Even more intriguing is his finding that the model is highly sensitive to original conditions. "For example, if we put forest on the Sahara, it appears to encourage rain by storing and recirculating water - allowing the forest to persist." And his model can pinpoint now-vegetated areas that could easily become deserts.

Many of Valdes's findings are different from the those of the Inter-governmental Panel on Climate Change, as derived from conventional GCMs. "The IPCC's global average figures are probably good but their regional figures are unreliable," he says. "I am worried about this because it is the regional figures we need to get right, and the global climate is after all just the average of all the regions." Notwithstanding the uncertainty, he says the greenhouse gases we are pumping into the atmosphere will definitely make the world hotter - palaeoclimate records leave no doubt of that. "But the warming will in no way be evenly distributed. There are a lot of surprises in store."
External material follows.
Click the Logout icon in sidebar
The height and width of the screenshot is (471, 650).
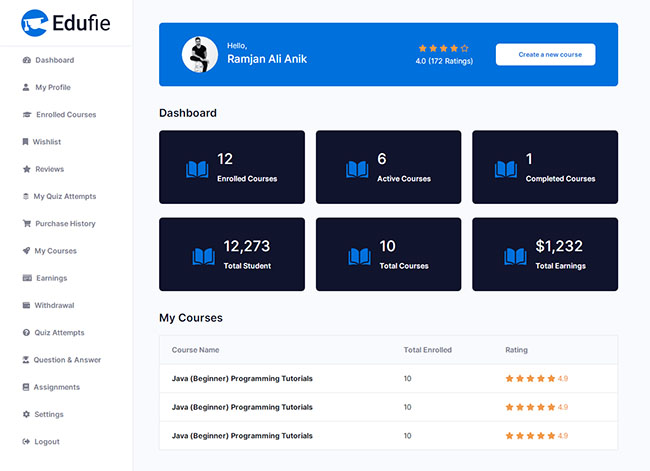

Lovelock adds his own warning. "Sadly, what mostly shows up when we include Gaian feedbacks is that the system will amplify the damage we are causing, rather than opposing it."

One example, he believes, is that vital coccolithosporids may be emitting less DMS due to global warming, leading to less cloud cover and yet higher temperatures. "If we were in the usual glacial state things would not be so serious, but the Earth has a fever, and what we are doing now is like shining a lamp on a feverish patient. It's not the right thing to do."